Pensant aux Thermopyles, à Marathon, à Salamine, je me rappelle une illustration d'un livre pour enfants que j'ai lu il y a longtemps. C'était une image représentant les braves Spartiates, probablement à la veille de leur dernier jour de résistance, peignant leurs longs cheveux. Ils savaient qu'ils mourraient jusqu'au dernier, et pourtant (ou peut-être justement pour cela) ils peignaient leurs longs cheveux. Les longues mèches leur tombaient jusqu'à la taille... et elles étaient nattées je crois. Ce détail leur donnait aux yeux de l'enfant que j'étais, un air efféminé. Cette impression m'est restée. Au cours de mon expédition à travers le Péloponnèse, avec Kastimbalis (le « Colosse ») j'ai été stupéfait d'apprendre que pas un poète, pas un artiste ou un savant n'était sorti du Péloponnèse. Seulement des guerriers, des légistes, des athlètes... et des pauvres hères obéissants.

L'Histoire de la guerre du Péloponnèse de Thucydide est reconnue pour un chef-d'œuvre. C'est un livre que je n'ai jamais été capable de finir, mais néanmoins, je l'estime. C'est une de ces œuvres qu'il faudrait lire avec attention à notre époque.

 

Thucydide montre ce que c'est que la guerre, pourquoi elle a lieu, ce qu'elle fait et ce qu'elle doit continuer à faire, à moins que les hommes n'apprennent à se conduire mieux4.

 

Vingt-sept années de guerre... sans rien accomplir, rien gagner. (Si ce n'est la destruction habituelle.)

 

Athéniens et Spartiates ne se battirent que pour une raison... parce qu'ils étaient puissants et que de ce fait ils étaient forcés (ce sont les mots mêmes de Thucydide) de chercher à accroître encore leur puissance. Les deux adversaires se battirent non pas parce qu'ils étaient différents — Athènes étant une démocratie et Sparte une oligarchie — mais parce qu'ils étaient semblables. La guerre n'avait rien à voir avec les divergences d'idées ou les conceptions du bien et du mal. La démocratie est-elle le bien et le gouvernement de la masse par quelques-uns le mal ? Se poser la question aurait été pour Thucydide chercher à s'éloigner du problème.
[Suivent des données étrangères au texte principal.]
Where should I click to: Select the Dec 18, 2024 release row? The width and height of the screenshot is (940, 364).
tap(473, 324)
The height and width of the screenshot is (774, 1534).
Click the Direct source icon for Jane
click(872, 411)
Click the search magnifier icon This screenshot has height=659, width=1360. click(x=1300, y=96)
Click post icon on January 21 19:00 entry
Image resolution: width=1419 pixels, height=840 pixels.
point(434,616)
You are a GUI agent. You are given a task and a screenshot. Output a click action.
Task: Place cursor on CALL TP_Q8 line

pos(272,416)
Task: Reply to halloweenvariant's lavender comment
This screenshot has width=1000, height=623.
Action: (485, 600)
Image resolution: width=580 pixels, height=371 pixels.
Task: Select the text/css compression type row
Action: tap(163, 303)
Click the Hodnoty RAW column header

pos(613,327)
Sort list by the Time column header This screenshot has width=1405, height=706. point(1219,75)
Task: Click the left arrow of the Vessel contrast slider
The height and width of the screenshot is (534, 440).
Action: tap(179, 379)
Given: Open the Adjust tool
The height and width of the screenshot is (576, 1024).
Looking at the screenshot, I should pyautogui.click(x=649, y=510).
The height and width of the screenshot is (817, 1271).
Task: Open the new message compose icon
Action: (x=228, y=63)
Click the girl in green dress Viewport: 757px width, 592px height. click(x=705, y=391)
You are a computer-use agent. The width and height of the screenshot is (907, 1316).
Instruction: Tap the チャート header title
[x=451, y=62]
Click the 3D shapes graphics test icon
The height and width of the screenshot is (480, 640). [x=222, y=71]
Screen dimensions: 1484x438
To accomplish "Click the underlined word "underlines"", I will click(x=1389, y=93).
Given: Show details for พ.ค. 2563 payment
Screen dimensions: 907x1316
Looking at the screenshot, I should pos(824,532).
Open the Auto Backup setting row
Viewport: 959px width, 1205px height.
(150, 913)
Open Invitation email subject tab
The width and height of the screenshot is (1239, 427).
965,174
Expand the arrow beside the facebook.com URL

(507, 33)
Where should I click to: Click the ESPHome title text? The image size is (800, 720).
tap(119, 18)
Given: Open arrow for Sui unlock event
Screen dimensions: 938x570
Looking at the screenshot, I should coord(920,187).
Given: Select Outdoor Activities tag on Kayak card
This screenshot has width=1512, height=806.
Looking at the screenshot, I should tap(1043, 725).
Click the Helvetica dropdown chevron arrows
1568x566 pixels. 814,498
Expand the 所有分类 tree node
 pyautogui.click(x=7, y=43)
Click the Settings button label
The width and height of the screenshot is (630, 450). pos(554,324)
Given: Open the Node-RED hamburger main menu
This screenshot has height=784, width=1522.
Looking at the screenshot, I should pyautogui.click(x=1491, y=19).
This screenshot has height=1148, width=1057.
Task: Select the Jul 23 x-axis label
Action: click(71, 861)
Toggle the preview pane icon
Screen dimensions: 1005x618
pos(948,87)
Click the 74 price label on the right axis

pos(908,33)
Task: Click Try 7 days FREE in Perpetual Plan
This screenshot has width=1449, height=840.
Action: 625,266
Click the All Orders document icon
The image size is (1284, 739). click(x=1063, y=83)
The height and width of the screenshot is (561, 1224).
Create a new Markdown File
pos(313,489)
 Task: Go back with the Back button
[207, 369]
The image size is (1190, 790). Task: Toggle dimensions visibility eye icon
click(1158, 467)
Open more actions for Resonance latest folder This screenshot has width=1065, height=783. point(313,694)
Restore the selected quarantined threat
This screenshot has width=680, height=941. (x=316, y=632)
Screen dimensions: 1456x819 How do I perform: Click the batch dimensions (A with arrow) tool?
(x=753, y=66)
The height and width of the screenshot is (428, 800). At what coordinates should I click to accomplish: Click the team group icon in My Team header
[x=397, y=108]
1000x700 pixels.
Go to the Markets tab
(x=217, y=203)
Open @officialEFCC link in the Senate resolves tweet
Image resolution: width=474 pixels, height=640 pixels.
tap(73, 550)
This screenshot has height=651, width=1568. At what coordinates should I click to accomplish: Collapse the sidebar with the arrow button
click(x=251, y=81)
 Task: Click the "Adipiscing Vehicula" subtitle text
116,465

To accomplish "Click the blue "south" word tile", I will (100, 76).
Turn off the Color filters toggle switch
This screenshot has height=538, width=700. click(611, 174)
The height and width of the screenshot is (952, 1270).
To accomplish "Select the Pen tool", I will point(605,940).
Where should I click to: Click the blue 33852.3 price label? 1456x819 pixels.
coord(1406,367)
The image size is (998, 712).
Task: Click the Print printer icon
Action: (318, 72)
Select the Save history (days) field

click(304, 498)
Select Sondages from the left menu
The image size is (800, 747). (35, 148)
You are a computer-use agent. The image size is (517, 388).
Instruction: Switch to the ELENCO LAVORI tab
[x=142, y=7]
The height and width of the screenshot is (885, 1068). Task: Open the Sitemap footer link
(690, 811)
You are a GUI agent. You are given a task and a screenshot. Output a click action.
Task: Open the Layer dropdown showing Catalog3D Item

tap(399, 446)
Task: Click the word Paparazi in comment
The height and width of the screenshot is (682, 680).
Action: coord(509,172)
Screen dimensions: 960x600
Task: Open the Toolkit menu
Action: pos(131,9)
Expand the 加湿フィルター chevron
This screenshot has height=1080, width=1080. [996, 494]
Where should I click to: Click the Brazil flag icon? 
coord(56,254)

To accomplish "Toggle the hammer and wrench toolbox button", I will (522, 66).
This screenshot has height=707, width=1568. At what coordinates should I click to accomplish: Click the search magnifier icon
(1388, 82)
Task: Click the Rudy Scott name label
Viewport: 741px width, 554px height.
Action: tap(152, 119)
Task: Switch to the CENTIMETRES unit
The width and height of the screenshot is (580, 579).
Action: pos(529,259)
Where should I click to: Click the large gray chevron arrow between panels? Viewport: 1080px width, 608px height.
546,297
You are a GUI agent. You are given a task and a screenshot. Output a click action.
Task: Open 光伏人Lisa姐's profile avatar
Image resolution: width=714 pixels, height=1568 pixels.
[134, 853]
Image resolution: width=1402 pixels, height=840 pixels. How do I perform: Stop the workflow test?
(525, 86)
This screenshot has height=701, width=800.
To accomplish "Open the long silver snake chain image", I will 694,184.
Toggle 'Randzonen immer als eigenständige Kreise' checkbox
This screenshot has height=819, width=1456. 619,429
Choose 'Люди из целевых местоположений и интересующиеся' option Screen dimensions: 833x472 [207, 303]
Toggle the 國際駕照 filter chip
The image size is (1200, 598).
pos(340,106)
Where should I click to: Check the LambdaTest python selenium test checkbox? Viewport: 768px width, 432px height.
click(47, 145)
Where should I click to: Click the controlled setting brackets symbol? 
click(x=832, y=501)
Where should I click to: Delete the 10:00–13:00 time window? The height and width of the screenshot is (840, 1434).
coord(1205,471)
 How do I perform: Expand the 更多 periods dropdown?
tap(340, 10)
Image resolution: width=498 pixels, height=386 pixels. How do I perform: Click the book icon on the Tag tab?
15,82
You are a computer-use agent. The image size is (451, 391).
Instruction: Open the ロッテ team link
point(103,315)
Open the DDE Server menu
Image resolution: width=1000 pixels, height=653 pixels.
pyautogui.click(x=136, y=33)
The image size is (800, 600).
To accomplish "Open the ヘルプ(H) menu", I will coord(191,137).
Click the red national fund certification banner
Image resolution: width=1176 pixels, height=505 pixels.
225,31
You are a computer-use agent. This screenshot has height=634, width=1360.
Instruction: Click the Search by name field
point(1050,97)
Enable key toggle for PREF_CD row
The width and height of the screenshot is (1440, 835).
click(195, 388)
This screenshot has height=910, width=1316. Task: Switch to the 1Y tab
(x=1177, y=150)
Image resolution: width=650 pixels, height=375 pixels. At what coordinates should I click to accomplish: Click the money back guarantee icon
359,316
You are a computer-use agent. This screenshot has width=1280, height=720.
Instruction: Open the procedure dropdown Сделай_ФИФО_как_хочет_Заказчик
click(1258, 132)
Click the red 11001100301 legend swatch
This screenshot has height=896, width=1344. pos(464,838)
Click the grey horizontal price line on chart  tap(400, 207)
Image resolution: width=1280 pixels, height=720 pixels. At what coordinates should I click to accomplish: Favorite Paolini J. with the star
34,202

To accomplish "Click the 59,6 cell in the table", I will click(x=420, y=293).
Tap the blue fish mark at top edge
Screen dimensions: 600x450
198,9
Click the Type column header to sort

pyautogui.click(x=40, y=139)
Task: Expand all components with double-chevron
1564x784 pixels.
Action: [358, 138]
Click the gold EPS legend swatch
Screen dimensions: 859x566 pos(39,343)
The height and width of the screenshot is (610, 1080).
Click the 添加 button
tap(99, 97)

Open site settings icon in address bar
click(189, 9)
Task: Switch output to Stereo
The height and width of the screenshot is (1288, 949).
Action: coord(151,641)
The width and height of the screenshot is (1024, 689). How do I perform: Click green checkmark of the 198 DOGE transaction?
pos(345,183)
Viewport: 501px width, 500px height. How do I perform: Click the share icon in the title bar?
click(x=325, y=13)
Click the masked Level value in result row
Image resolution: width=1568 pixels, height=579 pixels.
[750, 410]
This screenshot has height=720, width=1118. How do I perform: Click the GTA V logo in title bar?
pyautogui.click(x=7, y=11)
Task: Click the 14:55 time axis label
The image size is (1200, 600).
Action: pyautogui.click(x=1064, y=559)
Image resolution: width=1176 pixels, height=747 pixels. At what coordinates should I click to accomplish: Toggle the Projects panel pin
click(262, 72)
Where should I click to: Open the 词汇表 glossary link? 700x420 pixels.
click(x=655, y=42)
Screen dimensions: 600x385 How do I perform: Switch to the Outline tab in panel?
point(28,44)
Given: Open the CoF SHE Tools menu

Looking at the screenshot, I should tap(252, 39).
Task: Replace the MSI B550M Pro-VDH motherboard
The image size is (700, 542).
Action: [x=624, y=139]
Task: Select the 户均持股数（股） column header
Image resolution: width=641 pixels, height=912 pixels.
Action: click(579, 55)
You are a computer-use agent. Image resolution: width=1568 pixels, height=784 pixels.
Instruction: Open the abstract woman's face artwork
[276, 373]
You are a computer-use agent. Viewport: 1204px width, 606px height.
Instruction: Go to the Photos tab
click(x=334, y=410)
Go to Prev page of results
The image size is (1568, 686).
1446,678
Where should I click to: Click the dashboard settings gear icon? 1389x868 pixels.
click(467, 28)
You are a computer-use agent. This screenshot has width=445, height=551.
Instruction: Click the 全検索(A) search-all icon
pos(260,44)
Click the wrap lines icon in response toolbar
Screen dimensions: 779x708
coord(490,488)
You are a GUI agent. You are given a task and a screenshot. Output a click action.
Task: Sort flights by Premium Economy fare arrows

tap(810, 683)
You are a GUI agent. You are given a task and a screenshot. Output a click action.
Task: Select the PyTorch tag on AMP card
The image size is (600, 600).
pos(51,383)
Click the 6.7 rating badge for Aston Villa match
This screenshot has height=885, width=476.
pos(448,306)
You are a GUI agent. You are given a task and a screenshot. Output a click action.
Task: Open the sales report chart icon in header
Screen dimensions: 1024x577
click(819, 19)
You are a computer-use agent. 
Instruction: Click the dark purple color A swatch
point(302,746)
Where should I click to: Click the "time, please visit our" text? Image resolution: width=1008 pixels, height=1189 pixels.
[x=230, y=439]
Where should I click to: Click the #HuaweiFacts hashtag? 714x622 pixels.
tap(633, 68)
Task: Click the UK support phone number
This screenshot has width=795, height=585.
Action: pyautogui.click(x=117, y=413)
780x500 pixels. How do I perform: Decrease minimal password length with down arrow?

Il n'y avait pas de puissance représentant le bien. La puissance, quel que fût celui-ci qui l'exerçait, était le démon, le corrupteur des hommes4.

 

Pour l'auteur,

 

Thucydide a probablement été le premier à saisir, et en tout cas à exprimer par des mots, cette nouvelle doctrine qui allait devenir celle du monde tout entier.

 

La doctrine selon laquelle un État qui recherche le pouvoir non seulement doit, mais a raison de sauter sur toute occasion qui peut lui être avantageuse.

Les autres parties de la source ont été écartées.